Historically, the development team considers themselves the creators of the system and the QA community is considered as a necessary evil, more so when there is an independent testing group. Since test engineers sometimes work in a hostile atmosphere, they need to equip themselves with more knowledge in both functional and testing skills. This article discusses the importance of developing those skills.
"After becoming a QA professional, you started finding fault in everything." This was my wife's response when I pointed out the excess salt in my dinner. I then told her the story of the testing company that lost its business when the representative of the company claimed that they only "test to pass the system."
Initially the testing was a sub-set of the Software Development Lifecycle (SDLC) and the developers performed the validation in the software programs coded by them. They then released them to the users for verification of the critical business flaws before starting production. The volume of business losses due to the inherent bugs in the systems has lead businesses to get independent verification and validation.
Stand Over the Developers
While the developers concentrate on the allocated programs and modules, the testers need to see the overall perspective of the application. If a programmer understands the functional and design specifications of the functions allotted to him, he can do a better job. But testers should broaden their vision to understand the entire functionality of the application. Testers should be comfortable with inputs, expected results, and data flows between modules and interfaces.
Unless you have a thorough knowledge on the functionality of the system, it is difficult to gain overall insight into the application. So, before you involve yourself in testing an application, make sure you spend enough time understanding the complexities of the functionality of the application under testing. Knowledge of the system will help you: suggest valid improvements to the system, perform a complete meaningful test on the system, improve your leadership capabilities by extending help to other testers, and substantiate your arguments while defending the defects found in the system.
Plan to Crack the System
Perhaps you may have read the 70:30 Project Management story in circulation on two different types of Project Managers. Structural Planning is the basis for sound testing. Instead of tardy, unstructured planning, you should spend 70 percent of your time in systematic planning and preparation of the test strategy, testware, and test execution methodologies. By doing that, you can execute the test unblemished within the scheduled timelines. Always remember to:
- Plan the execution schedule.
- Review all the test documents.
- Add traceability to ensure coverage.
- Prepare the test cases and scripts.
- Plan the data requirements and availability.
- Decide on the proper strategy depending upon the types of testing required.
Crack the System
Change yourselves. Crack the system. Create implicit test conditions and cases. See the system from the user's perspective. The role of QA is gaining more importance since the various systems in production are still inflicted with bugs. These defects lead to unexpected down time to the business. The financial loss caused due to bugs and downtime is higher. Bugs in mission critical applications may be catastrophic. And the board is becoming responsible for the unexpected business loss due to bugs.
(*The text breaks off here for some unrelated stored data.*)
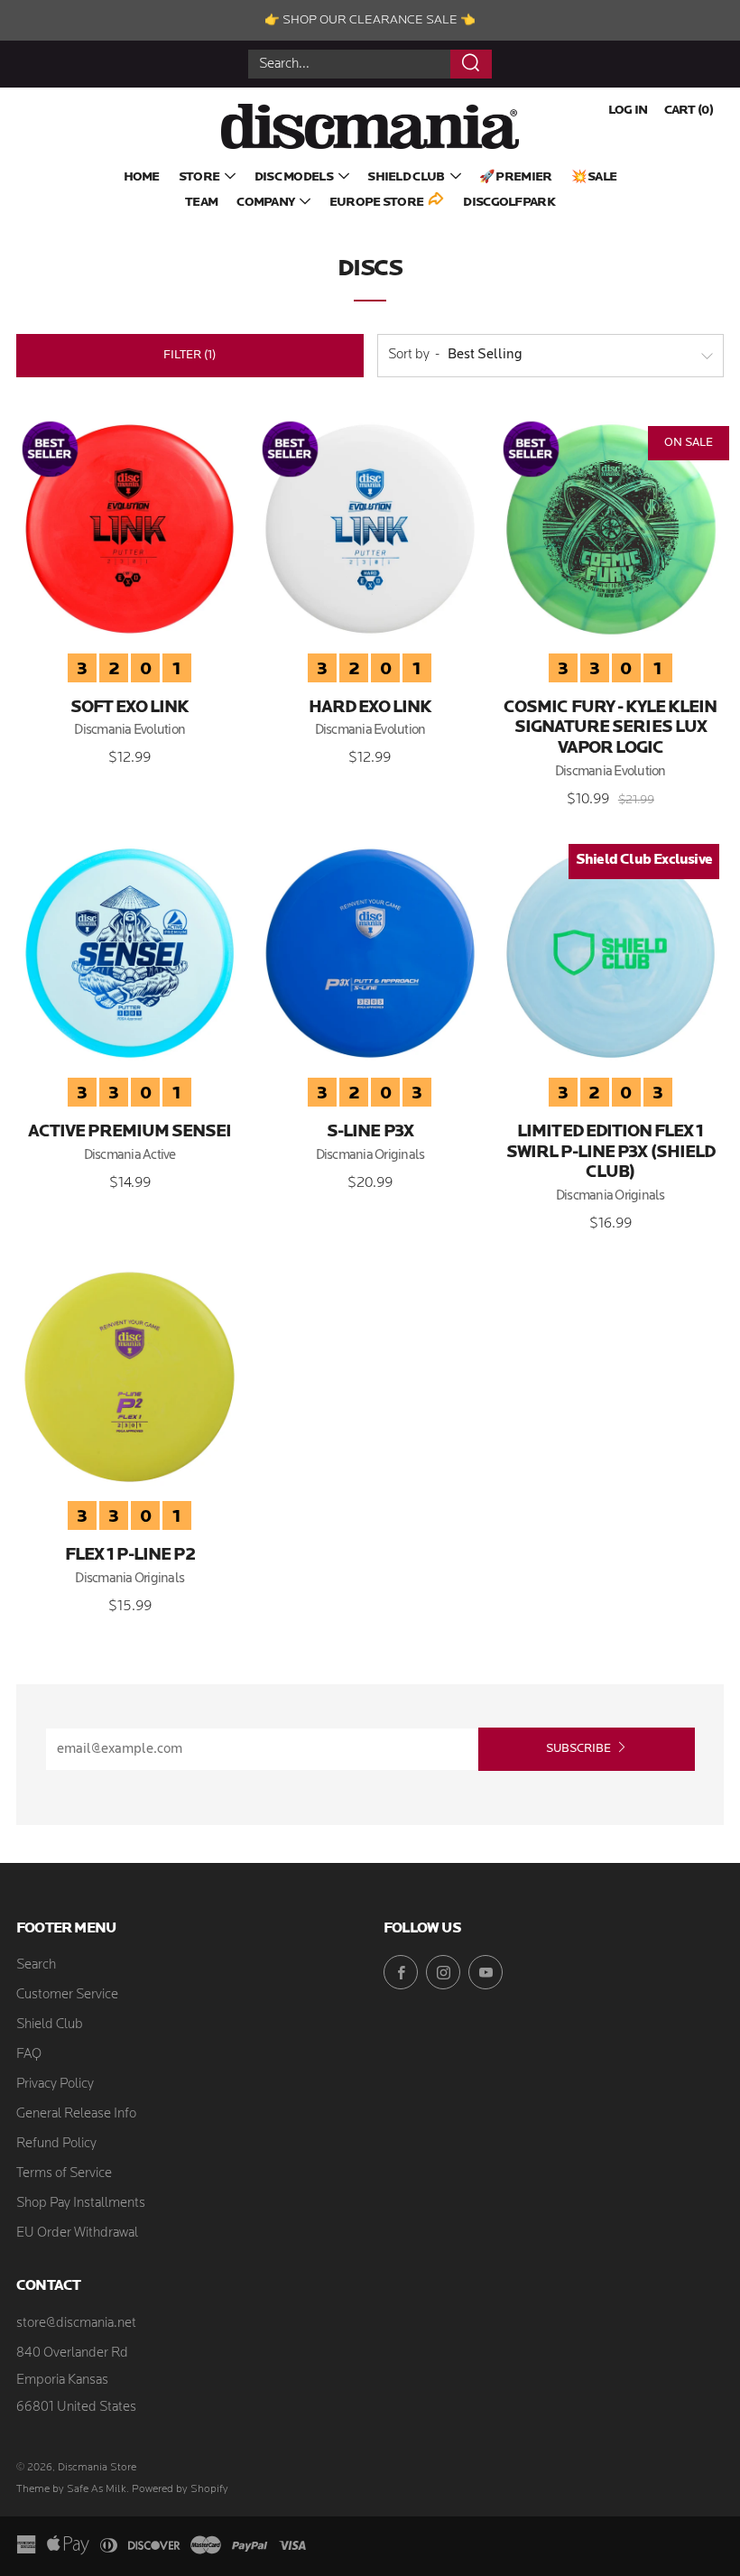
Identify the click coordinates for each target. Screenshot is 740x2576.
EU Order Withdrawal (77, 2233)
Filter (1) (189, 355)
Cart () (688, 110)
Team (201, 202)
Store (199, 177)
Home (142, 177)
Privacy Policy (55, 2084)
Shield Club (405, 177)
As a test engineer you perform your role. Verify and validate the system for the business user requirements. Even if you detect hundreds of bugs nobody will appreciate it because you are performing your job. But when one unknown defect is unearthed in production it will fire back on the entire QA team. Your role is ensuring that no known bugs exist in the system.
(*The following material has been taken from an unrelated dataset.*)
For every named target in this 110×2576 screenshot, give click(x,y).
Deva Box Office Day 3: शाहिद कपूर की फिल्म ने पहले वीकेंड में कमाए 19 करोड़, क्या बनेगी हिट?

Identify and Improve Processes
Although test engineers need to work within the defined boundaries of the processes and procedures established within their work environment, there is always room for continuous process improvement. Expect the unexpected. Identify the loose ends in the process and bridge the gaps with innovative quality improvement processes. Analyze the pattern in the defects identified in the previous releases of the application. Tighten the test cases to capture the hidden defects. Perform a complete review for ambiguous statements in the requirements documents, which may give rise to different interpretations and ultimately to bugs in the system.
Develop a Killer Instinct
Follow this list to help you develop a killer instinct.
- Deliver quality.
- Avoid repetition.
- Test to destroy.
- Improve the process.
- Create knowledge base.
- Analyze the test results.
- Verify the test environment.
- Help others to learn more for you.
- Do not hesitate to take help from others.
- Read between the lines in the base line documents.
- Generate required data to execute all the test cases.
- Emancipate lateral thinking in developing test cases.
- Arrive at the gap between various base line documents.
- Learn the new testing technologies and tools around you.
- Continue updating your business knowledge. It is because of that business we survive.
- Improve proper communication. Improper presentation has sent several testers home.
You cannot have your cake and eat it too. Unless the system is put through rigorous testing, the credibility of the QA team will be undermined. Place yourself in the shoes of the business users. Your interaction with others may give rise to different perspectives, which will fine-tune your test cases and help you unearth a hidden bug.